In carrying out revenue projection, you need to break down the time-frame so that no goal of your business is left unattended. Typically, entrepreneurs will have short term revenue projection to plan around how much to produce, medium term plan to budget their money and long term revenue projection to set the direction of their business.
These are not new suggestions to you. So, how come that when you do your revenue projection you find that the actual revenue you receive differs wildly from your prediction? Why should you even waste more of your time predicting stuff that is always wrong? Is it possible to get an accurate revenue projection?
The number reason that a revenue projection for a small business does not work out is because of how volatile their work environment is. This uncertainty is partly why banks in Kenya shy away from financing small businesses. It’s very hard to plan when your earnings come in the form of booms and bursts. Unfortunately, getting to a lot of money on a consistent basis is an issue of time.
Secondly, your strength of being adaptable is also to blame for your revenue projections not being close to accurate. You may change your approach to things in the middle of your plan, it’s normal, and this affects whatever bottom line you had hoped for. You could have planned to go intense with your marketing but then you discovered a tool that could double productivity and reduce cost – so you decide to invest in said tool at the expense of marketing.
Another strength that ends up jeopardizing your work is your optimism. Live Love Laugh, I know, but you have to be conservative when expecting revenue in future. This doesn’t mean that you lose touch with your personality. You can come up with a range of revenue projections in anticipation of different outcomes. It means more administrative work on your hands but the return is peace of mind. You can forecast high revenues, low revenues and a middle point between the two so whatever the economy throws your way you have an action plan for it.

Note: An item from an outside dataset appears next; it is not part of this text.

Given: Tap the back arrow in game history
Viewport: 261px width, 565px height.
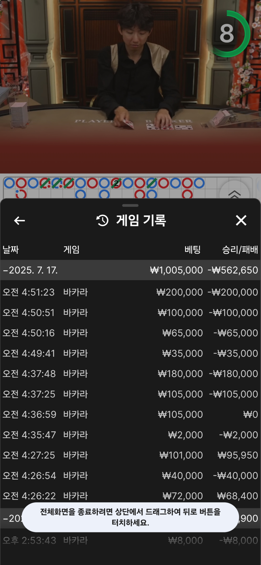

More, you can become bolder and go beyond using qualitative means of predicting revenue. This mechanism relies almost entirely on your analytical skills but, let’s face it, even that can be clouded by bias. Why not try some math?
You’ll still keep things simple because you have to explain your revenue projection in your documents and in person. Two of the simplest of such tools are the moving average and the straight line. The former is about adding up your immediate previous revenue readings and dividing the sum by the number of readings you added. The answer will be your next revenue projection.
For the latter, all you have to do is make an educated guess on what your next revenue reading will be based on a number of your previous readings. This is like the people never change thing but for revenue management. Surely, your next reading cannot differ wildly from how you have been performing previously.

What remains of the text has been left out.